The last one is a ten sided hutch from Jackson Tn. A W. HECK & CO. , owner of the Jackson Bottling Works , Company , which later became the Coca Cola Bottling Co. of Jackson. The last time I found one was 2010, and here is the link I posted on AB.net. https://www.antique-bottles.net/sho...K-OF-A-HUTCH-BOTTLE-TN&highlight=Heck+Jackson ,


----------



## CreekWalker (Feb 12, 2016)

Here's a close up of the Heck.


----------



## hemihampton (Feb 12, 2016)

I like the hutch, nice find. LEON.


----------



## Bass Assassin (Feb 13, 2016)

Cool finds. Thanks for showing us


----------



## CreekWalker (Feb 13, 2016)

Thanks guys, I believe the Heck is much more scarce than say 20 years old. I haven't seen one in an antique mall in years. Most of the historical  district in Jackson has been excavated, and covered with a parking lot, a house or a concrete slab with a business on top.


----------



## iggyworf (Feb 13, 2016)

Great stuff! I need to find good spots around my area. Thanx for sharin.


----------



## Lordbud (Feb 13, 2016)

The hutch is really nice with the panels. Seems like the hutch is a good deal older than the other finds in your pics. Any other locals such as druggists come out of the hole? The best bottles I've ever dug have been from a creek bank dump.


----------



## Ace31 (Feb 13, 2016)

That hutch is great.


----------



## CreekWalker (Feb 13, 2016)

"The hutch is really nice with the panels.
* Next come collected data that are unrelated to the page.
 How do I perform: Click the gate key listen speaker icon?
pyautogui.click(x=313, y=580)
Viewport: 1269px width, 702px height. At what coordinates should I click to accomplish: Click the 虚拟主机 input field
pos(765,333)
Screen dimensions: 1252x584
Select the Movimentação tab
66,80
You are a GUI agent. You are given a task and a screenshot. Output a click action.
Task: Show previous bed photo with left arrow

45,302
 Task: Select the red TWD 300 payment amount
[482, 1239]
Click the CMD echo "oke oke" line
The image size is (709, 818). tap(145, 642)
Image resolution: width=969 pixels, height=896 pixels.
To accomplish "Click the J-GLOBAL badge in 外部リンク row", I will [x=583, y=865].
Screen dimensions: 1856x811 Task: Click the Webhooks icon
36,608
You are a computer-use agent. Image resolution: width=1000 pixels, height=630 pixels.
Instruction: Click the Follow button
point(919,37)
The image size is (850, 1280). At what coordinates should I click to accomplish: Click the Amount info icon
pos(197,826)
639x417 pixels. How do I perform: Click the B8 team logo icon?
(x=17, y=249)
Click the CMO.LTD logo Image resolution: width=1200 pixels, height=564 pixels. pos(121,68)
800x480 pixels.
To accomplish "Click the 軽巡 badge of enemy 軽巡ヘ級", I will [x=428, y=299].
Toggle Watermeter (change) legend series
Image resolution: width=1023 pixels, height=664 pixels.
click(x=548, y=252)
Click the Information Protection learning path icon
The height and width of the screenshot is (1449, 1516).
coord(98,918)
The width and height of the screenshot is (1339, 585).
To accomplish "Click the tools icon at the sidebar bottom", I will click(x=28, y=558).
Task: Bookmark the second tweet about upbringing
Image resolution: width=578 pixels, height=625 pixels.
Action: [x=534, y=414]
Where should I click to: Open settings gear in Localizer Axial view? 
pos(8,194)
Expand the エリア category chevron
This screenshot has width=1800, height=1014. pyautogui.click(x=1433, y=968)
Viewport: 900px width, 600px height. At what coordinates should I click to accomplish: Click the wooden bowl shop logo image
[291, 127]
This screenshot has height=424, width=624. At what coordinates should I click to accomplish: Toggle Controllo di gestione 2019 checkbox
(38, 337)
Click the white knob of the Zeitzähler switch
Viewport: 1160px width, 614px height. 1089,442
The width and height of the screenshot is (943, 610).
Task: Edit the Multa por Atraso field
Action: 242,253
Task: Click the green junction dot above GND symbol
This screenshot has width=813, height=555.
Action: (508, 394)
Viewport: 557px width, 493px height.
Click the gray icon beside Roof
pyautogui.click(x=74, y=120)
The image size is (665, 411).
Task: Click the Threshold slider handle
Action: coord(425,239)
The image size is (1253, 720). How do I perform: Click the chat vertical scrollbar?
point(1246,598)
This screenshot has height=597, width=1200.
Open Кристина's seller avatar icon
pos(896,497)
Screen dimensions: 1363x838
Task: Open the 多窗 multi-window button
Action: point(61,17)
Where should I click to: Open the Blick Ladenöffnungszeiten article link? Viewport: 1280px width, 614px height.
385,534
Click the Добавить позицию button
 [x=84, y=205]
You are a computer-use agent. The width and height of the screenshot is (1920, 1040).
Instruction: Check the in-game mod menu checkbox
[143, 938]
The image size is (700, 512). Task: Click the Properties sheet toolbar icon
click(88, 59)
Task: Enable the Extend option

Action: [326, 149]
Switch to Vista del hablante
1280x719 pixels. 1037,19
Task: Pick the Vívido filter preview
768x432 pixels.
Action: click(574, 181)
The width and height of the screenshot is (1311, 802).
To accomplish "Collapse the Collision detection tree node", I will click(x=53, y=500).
Seems like the hutch is a good deal older than the other finds in your pics. Any other locals such as druggists come out of the hole? The best bottles I've ever dug have been from a creek bank dump." It is a good location, I'm digging in, from the creek toward the center of a filled in gully. That hutch was the third bottle found , the first one found gave this site away. I spotted the ice blue blob top shard , and was lucky enough to locate the source not far upstream. The hutch bottles were at the lowest level closest to the stream. After a big rain event, the flood water opened up the mouth on the gully, so I spotted it pretty quick. Then had to start digging the upper level to prevent a cave in. I ran out of daylight, but hope to get back to it soon. I found one unbroken local embossed med , in the soak now, most were unmarked, I found the usual embossed commons for this area, Moroline, Certo, Vasoline, Horlicks Malted Milk, brown bleach bottles, lots of blue and clear fruit jars, couple of good Ball and Atlas, unmarked beer, and sodas, many are Art Deco. A truck load of shards await me, but have high hopes ,  in the deepest recesses and what it holds in store.


----------



## sunrunner (Feb 14, 2016)

nice Grape - Ola . I find the Godefroy's once in a will , great deco look. other then that it ante a great bottle.


----------



## sunrunner (Feb 14, 2016)

the Grape Ola is real nice . The Godefroy's is a neat deco style bottle I dig from time to time , but not much else going for it.


----------



## CreekWalker (Feb 14, 2016)

hi, sunrunner, I now have about a dozen embossed and ACL grape soda of various brands, but not that one!  I dug up a half dozen Art Deco types with unusual shapes, but unmarked, so I didn't post them.  Since the Godefroy could be identified, and was the first one I have dug ,  it appealed to me. I post a lot of bottle of low value, still some, have a higher interest for the forum members than others.


----------



## GLASSHOPPER55 (Feb 15, 2016)

Love the Hutchie. I never get tired of finding those, you know you're into some age with those.


----------



## Aiken (Apr 8, 2016)

Love mug base Hutches and yours is incredible....keep on digging....


----------



## CanadianBottles (Apr 12, 2016)

I really like that Godefroy, it's so weird.  What a strange concept expansion chambers on a bottle is.  I really have to wonder what the thinking behind that could possibly be.


----------



## bottlediggingcop (Apr 12, 2016)

Cool Hutch!  I like it.


----------



## CreekWalker (Apr 13, 2016)

I once read this hutch came in various colors. There is a photo on this site showing them, back several years. 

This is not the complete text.